Question

A table tennis ball has radius \((3/2) × 10^{−2} \)m and mass \((22/7) × 10^{−3} \)kg. It is slowly pushed down into a swimming pool to a depth of 𝑑 = 0.7 m below the water surface and then released from rest. It emerges from the water surface at speed 𝑣, without getting wet, and rises up to a height 𝐻. Which of the following option(s) is(are) correct?[Given: \(\pi = 22/7, g = 10 m s ^{−2} \), density of water = \(1 × 10^3 kg\ m^{−3}\) , viscosity of water = \(1 × 10^{−3}\) Pa-s.] 

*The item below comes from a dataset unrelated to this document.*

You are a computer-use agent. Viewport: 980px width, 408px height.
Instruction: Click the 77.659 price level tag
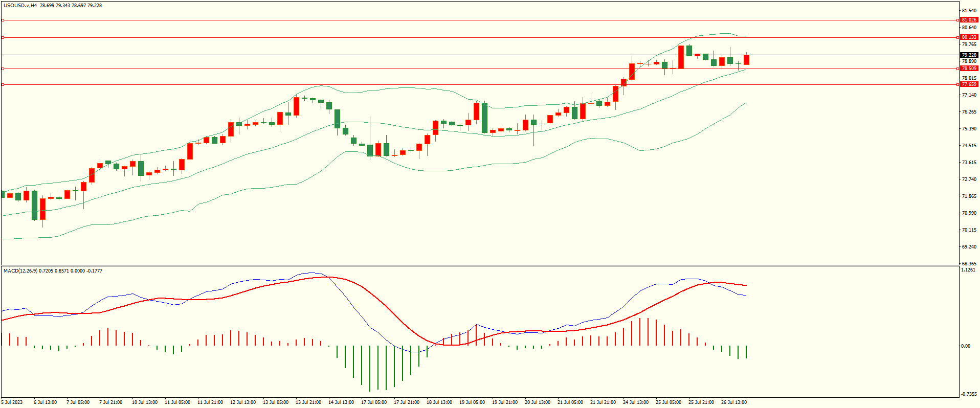(969, 84)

• A. The work done in pushing the ball to the depth 𝑑 is 0.077 J
• B. If we neglect the viscous force in water, then the speed 𝑣 = 7 m/s.
• C. If we neglect the viscous force in water, then the height 𝐻 = 1.4 m.
• D. The ratio of the magnitudes of the net force excluding the viscous force to the maximum viscous force in water is 500/9.

Answer 1

The Correct Option is A, B, D

Work Done, Speed, and Viscous Force Calculation 

The work done is:

\[ W = (\text{Buoyancy force} - \text{Weight}) \cdot d = \rho g \cdot \frac{4}{3} \pi r^3 - mg \cdot d \] Substituting: \[ W = \frac{4}{3} \cdot \pi \cdot \left( 3 \times 10^{-2} \right)^3 \cdot 10 \cdot 0.7 \cdot 1000 - \frac{3}{4} = 0.077 \, \text{J} \]

For Speed:

\[ \frac{1}{2} m v^2 = W \quad \Rightarrow \quad v = \sqrt{\frac{2W}{m}} = 7 \, \text{m/s} \] Also, the viscous force is maximum when \( v = 7 \, \text{m/s} \), hence: \[ (F_v)_{\text{max}} = 6 \pi \eta r v = 6 \times 22 \times 7 \times 10^{-3} \times 3 \times 10^{-2} = 18 \times 11 \times 10^{-5} \, \text{N} \]

Now:

\[ \frac{F_{\text{net}}}{(F_v)_{\text{max}}} = \frac{500}{9} \]

Correct Options:

Options (1) and (2), (3) are correct.